A putative new idea for AI control; index here.
This is a stub of an idea, looking at "human in the loop"-type restrictions.
An assessor is a particular type of restriction. It involves a (generally) human agent, who is tasked with observing something (the behaviour of the agent, or maybe the expected outcome of its plans), and then deciding on whether to allow the AI to proceed or not.
Many of the methods suitable for preventing the hacking of restrictions can also be used to protect assessors. If you consider that the AI would have three options: "hold a gun to the assessor's head", "seduce the assessor" and "do what the assessor wants", it's clear that the first two options (the first more clearly than the second) are things that would a) be stupid to do if there were no assessor, and b) are behaviours that are very informative as to whether the assessor exists.
However, there are a few more steps we can take with assessors. First of all, the AI need not know which particular human will be an assessor, forcing it to take general human behaviour into account. This is more effective if the assessing process is not one that allows any real interactions between AI and assessor.

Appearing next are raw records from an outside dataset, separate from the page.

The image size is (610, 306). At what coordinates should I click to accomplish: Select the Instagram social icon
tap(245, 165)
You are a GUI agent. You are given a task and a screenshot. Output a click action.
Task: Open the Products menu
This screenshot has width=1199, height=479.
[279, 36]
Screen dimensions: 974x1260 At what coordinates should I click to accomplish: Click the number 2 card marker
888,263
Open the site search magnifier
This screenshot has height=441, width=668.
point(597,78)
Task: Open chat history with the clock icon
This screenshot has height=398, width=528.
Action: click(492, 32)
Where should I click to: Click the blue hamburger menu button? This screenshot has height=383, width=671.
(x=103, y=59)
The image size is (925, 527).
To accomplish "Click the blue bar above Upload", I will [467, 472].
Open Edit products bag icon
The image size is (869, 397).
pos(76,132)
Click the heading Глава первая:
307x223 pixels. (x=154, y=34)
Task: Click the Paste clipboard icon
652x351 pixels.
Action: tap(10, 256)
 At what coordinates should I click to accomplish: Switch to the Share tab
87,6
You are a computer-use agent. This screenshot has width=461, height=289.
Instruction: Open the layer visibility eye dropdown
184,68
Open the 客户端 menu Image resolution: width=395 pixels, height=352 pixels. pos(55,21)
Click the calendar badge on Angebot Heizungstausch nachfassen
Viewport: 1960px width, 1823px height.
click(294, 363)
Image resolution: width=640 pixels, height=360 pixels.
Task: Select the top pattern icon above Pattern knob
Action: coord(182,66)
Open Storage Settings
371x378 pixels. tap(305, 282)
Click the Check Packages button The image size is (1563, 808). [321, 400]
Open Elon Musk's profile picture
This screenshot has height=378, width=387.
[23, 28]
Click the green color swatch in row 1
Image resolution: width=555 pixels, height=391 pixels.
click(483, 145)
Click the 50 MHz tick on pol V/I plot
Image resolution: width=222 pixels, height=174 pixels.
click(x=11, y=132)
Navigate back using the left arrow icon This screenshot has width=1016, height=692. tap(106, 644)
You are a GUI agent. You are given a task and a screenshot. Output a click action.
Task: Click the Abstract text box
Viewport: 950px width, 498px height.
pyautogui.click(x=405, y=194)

Indeed, the assessor need not be a human: it could be a superintelligent agent itself (a hypothetical one, if need be) that has its own motivation.
Lastly, since the assessors are agents and therefore can reach their own predictions, we could ask for the assessor's impressions to be accurate predictions of what the AI intends to do (again, this could be done by having a hypothetical superintelligence assess the accuracy of the assessors' expected predictions). We'll look at ideas about modelling and model accuracy in a subsequent post.